**TASK:** Repeat the lines of the items below word for word, from the line with "Click the Logout button" to the line with "[x=1256, y=9]", both included. Leave the pictures out of your answer.

**DATA SHOWN:**
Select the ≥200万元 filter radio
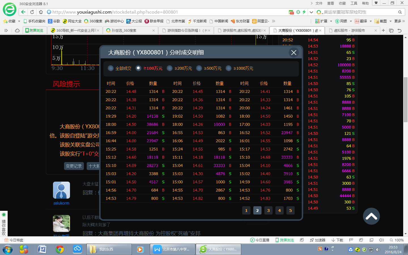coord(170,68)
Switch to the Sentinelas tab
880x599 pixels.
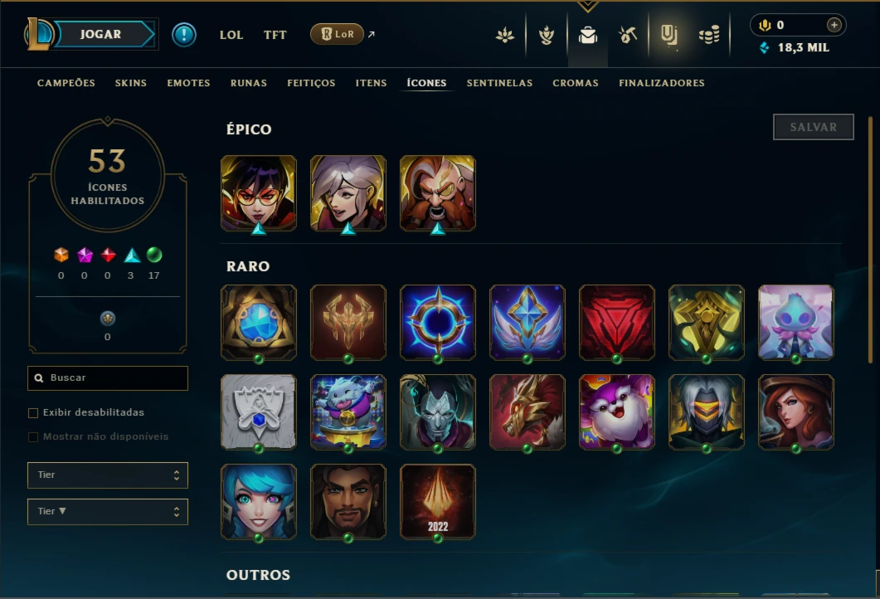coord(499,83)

==

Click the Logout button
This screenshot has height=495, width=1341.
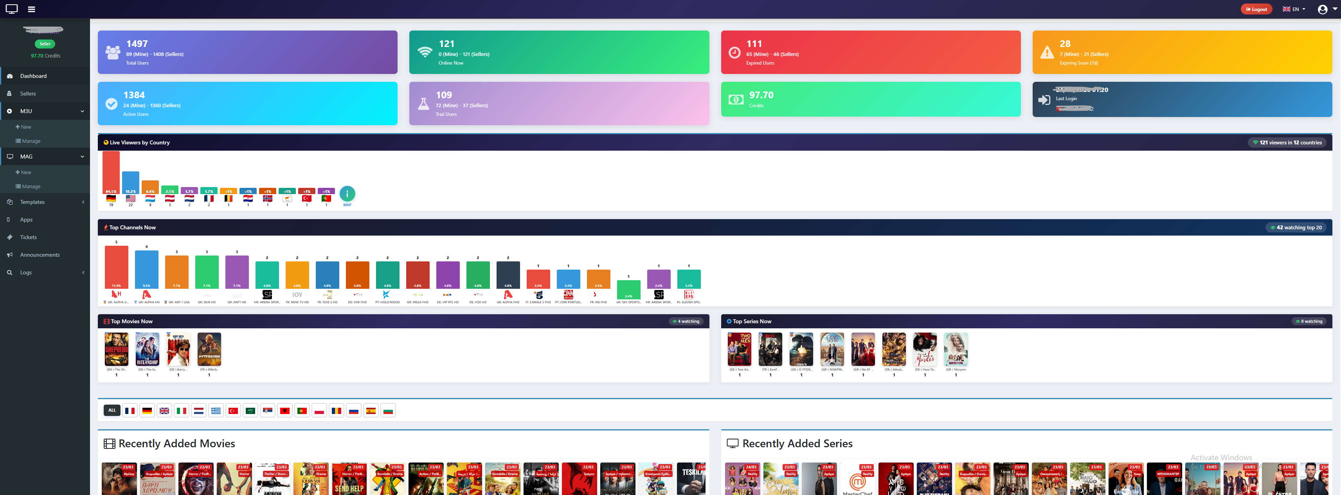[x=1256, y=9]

**EXERCISE ANSWER:**
Click the Logout button
This screenshot has height=495, width=1341.
[x=1256, y=9]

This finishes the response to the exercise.